Dataset content:
^^^^^^^^

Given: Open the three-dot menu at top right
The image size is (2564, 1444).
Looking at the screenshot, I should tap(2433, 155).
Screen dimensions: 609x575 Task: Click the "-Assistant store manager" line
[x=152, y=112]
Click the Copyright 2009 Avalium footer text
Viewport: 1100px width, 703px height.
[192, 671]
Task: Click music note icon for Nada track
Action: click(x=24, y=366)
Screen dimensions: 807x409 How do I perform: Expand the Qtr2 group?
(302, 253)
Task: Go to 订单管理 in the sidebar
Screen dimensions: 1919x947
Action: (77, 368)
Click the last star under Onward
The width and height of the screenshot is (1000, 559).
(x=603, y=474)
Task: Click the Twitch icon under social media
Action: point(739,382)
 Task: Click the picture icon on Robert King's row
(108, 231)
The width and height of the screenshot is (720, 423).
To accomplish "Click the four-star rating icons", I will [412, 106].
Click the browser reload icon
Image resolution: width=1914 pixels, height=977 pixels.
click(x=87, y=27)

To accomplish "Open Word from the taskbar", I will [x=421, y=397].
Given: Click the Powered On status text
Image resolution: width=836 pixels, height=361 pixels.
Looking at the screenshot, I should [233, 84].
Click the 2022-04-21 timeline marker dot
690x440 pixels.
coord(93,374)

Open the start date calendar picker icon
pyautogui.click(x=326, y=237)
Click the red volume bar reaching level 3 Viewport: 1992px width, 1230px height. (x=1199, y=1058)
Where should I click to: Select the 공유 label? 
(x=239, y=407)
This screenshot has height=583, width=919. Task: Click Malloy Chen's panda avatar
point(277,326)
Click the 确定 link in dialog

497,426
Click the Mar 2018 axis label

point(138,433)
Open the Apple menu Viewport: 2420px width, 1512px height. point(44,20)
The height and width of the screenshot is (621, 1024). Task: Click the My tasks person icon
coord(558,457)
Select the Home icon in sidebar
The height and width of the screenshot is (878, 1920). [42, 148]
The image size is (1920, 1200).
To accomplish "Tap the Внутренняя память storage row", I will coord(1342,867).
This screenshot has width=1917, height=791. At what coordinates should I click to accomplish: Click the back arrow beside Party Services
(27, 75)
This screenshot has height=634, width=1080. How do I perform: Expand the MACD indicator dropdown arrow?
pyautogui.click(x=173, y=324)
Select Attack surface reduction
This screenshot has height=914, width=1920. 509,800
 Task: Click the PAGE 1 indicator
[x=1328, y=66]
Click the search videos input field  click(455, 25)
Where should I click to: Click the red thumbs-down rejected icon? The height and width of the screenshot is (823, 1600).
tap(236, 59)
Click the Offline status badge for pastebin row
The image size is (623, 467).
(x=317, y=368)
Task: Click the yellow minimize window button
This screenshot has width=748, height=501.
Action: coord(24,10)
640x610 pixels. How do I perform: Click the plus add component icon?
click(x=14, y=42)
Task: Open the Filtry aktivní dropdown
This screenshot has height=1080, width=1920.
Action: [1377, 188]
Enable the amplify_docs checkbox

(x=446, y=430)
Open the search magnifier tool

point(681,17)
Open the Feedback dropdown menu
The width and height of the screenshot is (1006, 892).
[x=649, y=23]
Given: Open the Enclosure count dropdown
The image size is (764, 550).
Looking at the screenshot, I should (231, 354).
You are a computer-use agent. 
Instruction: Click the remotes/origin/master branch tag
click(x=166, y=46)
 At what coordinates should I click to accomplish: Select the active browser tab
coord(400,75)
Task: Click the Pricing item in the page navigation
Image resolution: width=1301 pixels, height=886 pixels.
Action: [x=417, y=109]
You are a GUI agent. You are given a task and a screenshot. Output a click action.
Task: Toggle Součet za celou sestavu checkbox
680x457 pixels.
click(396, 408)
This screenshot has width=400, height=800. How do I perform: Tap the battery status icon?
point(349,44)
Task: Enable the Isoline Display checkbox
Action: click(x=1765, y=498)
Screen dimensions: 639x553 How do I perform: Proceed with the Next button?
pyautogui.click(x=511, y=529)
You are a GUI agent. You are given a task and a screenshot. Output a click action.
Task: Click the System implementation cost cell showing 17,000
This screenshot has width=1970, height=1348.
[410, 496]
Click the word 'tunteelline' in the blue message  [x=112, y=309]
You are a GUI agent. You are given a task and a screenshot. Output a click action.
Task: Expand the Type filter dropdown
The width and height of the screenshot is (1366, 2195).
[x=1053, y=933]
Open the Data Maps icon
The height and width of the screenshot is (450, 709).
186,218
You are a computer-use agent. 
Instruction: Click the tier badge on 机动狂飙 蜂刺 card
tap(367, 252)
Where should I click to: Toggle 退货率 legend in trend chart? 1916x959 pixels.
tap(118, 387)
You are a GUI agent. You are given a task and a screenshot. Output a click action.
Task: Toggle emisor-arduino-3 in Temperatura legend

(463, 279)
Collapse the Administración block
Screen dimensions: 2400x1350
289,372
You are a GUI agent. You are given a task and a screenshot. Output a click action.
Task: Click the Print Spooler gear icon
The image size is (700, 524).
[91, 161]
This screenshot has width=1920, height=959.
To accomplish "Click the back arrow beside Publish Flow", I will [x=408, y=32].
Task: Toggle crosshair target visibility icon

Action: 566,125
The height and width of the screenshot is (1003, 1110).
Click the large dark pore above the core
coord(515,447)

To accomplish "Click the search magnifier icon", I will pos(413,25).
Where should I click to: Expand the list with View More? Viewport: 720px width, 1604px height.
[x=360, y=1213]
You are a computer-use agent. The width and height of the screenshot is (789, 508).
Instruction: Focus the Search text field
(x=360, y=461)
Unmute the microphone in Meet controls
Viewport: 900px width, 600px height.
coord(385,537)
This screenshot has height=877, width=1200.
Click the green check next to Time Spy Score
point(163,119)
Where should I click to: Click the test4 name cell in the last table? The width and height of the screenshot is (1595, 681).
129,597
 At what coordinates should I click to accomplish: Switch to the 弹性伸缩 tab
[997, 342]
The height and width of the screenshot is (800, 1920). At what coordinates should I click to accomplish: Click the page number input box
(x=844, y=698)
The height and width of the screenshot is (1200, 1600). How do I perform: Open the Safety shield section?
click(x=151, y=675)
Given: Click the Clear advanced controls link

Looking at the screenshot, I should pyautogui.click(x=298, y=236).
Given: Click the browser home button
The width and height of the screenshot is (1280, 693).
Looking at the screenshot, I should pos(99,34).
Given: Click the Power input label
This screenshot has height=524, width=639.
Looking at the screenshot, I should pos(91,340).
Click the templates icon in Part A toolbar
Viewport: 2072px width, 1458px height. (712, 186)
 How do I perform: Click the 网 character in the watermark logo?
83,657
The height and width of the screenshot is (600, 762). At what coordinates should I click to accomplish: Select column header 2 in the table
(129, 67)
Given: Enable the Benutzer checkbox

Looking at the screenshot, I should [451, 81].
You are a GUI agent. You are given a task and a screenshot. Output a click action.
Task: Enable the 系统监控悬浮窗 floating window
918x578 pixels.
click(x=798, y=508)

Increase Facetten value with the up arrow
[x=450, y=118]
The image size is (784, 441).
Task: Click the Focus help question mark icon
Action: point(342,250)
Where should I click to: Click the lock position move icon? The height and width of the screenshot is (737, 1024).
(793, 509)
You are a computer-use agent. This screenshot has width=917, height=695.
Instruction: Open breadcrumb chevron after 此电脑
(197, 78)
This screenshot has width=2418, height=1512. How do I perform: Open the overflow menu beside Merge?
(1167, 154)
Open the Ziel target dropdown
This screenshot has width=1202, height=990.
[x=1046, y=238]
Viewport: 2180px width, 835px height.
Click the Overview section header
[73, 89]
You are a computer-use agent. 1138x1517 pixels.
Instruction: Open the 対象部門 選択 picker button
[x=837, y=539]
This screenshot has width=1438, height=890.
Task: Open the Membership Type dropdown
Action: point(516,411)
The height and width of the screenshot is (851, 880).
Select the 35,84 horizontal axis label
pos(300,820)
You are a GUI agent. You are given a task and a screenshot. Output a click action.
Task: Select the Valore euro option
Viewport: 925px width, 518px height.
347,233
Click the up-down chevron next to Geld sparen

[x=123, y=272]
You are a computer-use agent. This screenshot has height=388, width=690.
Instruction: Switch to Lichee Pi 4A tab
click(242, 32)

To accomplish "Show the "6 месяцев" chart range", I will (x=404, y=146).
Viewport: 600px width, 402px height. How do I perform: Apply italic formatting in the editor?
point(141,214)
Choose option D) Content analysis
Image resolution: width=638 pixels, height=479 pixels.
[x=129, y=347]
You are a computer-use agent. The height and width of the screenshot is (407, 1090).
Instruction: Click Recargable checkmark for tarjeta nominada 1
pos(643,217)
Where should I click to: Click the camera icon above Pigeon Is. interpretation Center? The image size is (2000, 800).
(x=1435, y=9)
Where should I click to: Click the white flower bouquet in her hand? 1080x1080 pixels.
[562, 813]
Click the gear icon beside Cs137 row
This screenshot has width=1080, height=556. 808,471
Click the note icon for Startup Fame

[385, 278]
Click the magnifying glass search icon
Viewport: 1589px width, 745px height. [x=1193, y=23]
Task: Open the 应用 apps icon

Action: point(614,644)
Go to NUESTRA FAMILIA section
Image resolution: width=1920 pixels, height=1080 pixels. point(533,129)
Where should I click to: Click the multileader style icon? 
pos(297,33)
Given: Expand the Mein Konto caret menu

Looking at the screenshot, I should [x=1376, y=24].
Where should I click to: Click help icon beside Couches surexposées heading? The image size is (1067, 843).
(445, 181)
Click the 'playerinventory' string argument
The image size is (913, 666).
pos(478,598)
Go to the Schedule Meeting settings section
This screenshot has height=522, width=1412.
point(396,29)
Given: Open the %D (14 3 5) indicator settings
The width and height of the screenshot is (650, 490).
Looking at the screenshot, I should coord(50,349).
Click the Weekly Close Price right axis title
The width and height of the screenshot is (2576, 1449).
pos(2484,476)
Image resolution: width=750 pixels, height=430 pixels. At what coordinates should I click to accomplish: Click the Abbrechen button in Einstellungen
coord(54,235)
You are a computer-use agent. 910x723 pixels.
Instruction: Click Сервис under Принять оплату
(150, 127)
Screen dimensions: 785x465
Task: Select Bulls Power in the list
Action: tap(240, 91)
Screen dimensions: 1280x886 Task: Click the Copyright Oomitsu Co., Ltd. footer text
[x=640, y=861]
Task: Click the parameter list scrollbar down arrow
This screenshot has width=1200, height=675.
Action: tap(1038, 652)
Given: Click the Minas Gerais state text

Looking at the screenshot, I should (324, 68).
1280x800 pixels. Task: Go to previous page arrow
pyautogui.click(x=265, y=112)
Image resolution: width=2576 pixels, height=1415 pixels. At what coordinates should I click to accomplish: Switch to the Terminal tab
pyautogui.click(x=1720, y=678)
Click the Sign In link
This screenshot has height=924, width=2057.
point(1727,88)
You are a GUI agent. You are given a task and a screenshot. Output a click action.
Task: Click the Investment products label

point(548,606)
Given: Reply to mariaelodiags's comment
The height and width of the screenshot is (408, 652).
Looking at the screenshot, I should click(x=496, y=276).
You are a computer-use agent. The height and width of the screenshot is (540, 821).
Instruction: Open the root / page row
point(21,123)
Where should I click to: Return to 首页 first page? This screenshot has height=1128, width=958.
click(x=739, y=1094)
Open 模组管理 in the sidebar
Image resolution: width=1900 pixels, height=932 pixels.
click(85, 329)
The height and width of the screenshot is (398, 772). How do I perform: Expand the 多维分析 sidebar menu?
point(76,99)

^^^^^^^^

Exercise requirements: Please copy out the lines word for word, starting at the first one and ending at the line that contains "Looking at the screenshot, I should tap(2433, 155).", with that line included.

Answer to the problem:
Given: Open the three-dot menu at top right
The image size is (2564, 1444).
Looking at the screenshot, I should tap(2433, 155).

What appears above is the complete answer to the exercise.